Ciertos niveles de la carta natal resuenan de tal manera en nuestra


sensación de “interioridad”, que son rápidamente reconocidos como
“propios” o como formando parte de aquélla. Otros, en cambio,
permanecen alejados de toda identificación e incluso parece
imposible que alguna vez puedan ser aceptados como aspectos del
Sí-mismo.

En sus niveles más básicos, nuestra conciencia está condicionada


para fragmentar el campo global en un sinfín de dualidades como
bueno/malo, interno/externo, deseable/temible, etc. Este
condicionamiento actúa como un verdadero “selector arquetípico”
de vibraciones haciendo que algunas de las cualidades natales
coagulen con extrema rapidez y definan los bordes de la identidad
consciente, mientras que otras sólo podrán ser aceptadas después de
una larguísima elaboración. Podríamos decir que lo que llamamos
“destino” es precisamente esta “larguísima elaboración”: el abismo
que se abre entre lo que cada ser humano cree ser -a partir del
momento en el que se estabiliza el yo- y lo que realmente es.

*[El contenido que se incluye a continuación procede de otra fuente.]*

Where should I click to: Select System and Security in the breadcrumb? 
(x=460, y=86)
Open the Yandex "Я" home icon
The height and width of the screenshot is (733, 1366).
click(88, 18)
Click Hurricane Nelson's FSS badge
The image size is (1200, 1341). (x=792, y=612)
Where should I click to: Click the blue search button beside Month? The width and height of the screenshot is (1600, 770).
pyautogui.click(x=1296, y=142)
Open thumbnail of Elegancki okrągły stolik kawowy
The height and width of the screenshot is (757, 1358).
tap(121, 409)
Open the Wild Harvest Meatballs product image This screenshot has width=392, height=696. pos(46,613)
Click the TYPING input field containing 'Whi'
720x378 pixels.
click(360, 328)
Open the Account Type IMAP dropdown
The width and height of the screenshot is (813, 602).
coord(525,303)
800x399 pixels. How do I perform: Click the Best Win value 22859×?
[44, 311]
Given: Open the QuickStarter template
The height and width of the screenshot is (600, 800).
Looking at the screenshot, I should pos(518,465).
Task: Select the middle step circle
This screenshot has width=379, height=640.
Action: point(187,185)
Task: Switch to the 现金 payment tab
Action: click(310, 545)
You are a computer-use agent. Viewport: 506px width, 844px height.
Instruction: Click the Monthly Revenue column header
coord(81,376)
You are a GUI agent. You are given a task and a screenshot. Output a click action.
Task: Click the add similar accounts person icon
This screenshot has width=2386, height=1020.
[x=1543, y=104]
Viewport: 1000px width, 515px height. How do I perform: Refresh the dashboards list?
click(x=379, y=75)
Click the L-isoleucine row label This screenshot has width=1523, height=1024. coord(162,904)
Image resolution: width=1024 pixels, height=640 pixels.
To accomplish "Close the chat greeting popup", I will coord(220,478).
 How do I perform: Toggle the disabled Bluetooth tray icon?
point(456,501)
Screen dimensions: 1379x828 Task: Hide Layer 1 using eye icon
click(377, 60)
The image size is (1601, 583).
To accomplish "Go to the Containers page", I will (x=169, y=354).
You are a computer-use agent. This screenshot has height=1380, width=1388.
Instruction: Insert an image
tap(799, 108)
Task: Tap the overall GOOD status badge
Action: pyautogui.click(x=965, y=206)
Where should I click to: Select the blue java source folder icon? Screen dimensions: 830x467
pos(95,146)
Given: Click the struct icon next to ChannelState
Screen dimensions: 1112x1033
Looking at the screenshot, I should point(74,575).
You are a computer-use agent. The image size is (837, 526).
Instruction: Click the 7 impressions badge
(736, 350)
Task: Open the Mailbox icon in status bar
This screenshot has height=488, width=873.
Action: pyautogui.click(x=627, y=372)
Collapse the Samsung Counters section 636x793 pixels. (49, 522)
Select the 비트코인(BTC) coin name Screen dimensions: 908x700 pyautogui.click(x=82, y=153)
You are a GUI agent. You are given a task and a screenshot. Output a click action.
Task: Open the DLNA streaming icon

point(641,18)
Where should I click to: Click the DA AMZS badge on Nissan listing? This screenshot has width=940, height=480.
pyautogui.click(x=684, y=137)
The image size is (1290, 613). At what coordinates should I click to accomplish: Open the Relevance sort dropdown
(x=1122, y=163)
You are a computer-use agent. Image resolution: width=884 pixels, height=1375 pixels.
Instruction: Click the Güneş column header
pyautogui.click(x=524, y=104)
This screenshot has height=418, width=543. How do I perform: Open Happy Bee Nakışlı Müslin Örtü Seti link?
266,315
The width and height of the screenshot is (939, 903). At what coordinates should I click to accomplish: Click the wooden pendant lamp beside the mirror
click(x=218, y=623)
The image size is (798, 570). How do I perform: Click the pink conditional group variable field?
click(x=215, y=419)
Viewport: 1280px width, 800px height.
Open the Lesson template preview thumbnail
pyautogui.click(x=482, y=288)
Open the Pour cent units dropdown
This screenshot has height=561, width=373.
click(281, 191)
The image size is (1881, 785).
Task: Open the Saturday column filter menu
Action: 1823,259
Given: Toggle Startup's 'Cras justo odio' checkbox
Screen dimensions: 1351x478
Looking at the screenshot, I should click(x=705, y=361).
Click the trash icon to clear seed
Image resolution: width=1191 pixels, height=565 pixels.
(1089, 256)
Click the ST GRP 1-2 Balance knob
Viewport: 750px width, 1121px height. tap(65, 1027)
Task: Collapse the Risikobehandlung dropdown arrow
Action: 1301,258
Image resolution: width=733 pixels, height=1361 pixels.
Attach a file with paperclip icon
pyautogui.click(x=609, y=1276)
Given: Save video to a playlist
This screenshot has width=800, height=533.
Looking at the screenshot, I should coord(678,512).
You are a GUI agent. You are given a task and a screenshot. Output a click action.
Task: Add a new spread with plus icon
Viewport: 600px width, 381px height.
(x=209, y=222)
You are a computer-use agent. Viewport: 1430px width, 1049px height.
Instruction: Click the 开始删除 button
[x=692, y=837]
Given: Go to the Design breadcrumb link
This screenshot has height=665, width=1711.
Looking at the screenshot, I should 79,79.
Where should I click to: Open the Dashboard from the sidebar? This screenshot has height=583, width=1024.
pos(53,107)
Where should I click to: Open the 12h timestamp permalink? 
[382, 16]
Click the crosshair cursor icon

Cuando observamos una carta natal debemos tener en cuenta,


entonces, tanto la tendencia a la cristalización en una identidad fija
como el desarrollo de la capacidad de redefinir las identificaciones
que fueron necesarias y, así, permanecer abiertos al despliegue de la
vibración profunda del instante de nacimiento.

Ambos movimientos forman parte del arquetipo de nuestra


existencia. Desde este punto de vista, en todo individuo se desarrolla
primero una estructura de personalidad que fluctúa alrededor del
punto de equilibrio entre las necesidades de la estabilidad psíquica y
las cualidades energéticas del mapa. Se erige como una barrera,
dentro de la estructura natal, que separa aquello que podemos
reconocer como características “personales” del “destino que nos
toca vivir”. Pero, a partir de determinado momento, la lógica del
sistema apunta a disolver esa misma estructura que construyó
inicialmente. En cada giro de la rueda lo desconocido de sí mismo
retornará con precisión matemática y en cualquier evento existirá
una información con el potencial suficiente como para alterar los
supuestos con los cuales nos habíamos identificado. Pero si la
estructura de la personalidad es demasiado rígida o no están
suficientemente desarrolladas las cualidades aptas para acompañar la
segunda parte del proceso, es inevitable que se instaure un conflicto
recurrente entre la identidad auto-centrada y los acontecimientos.
En algunos casos, la personalidad construida no es suficientemente
sólida y en consecuencia se siente a merced del “destino”, en otros,
el aprendizaje en la expansión del yo ha sido exitoso y la persona
tiene la sensación de poseer un fuerte control sobre el mundo. Pero
en una u otra situación, el paradigma de la existencia es el mismo:
Responde a una lógica basada en el conflicto entre lo “interno” y lo
“externo”, y en ninguno de los dos casos ofrece los elementos como
para encontrar una articulación diferente entre ambos lados de la
estructura.

Nadie nos prepara para desarrollar una identidad suficientemente


estable y flexible a la vez, como para no oponernos a las
transformaciones inscriptas en nuestro instante natal ni quedar
irremediablemente desorganizados por ellas. Y aún más lejos
estamos de preguntarnos acerca de las cualidades que necesitamos
desarrollar para poder entregarnos a la acción de la totalidad que
subyace a nuestras vidas.

En realidad, cada vez que confundimos cualidad energética con


reacción psicológica, estamos reforzando el paradigma del conflicto.
Cualquier descripción que no muestre, al mismo tiempo, el aspecto
defensivo con el que nos protegemos de aquello que nos excede,
junto con el potencial interno para la transformación, tiende a
cristalizarnos. Y cuando la identidad cristalizada se enfrente con el
fatal desafío de su renovación, ésta sólo podrá producirse por medio
de la destrucción, el dolor y el sufrimiento.

En general, aceptamos el conflicto como una inevitable condición de


nuestra existencia. Sin embargo, deberíamos preguntarnos si esto
realmente responde a la lógica profunda del Zodíaco o se trata de
una interpretación que surge de nuestro condicionamiento colectivo.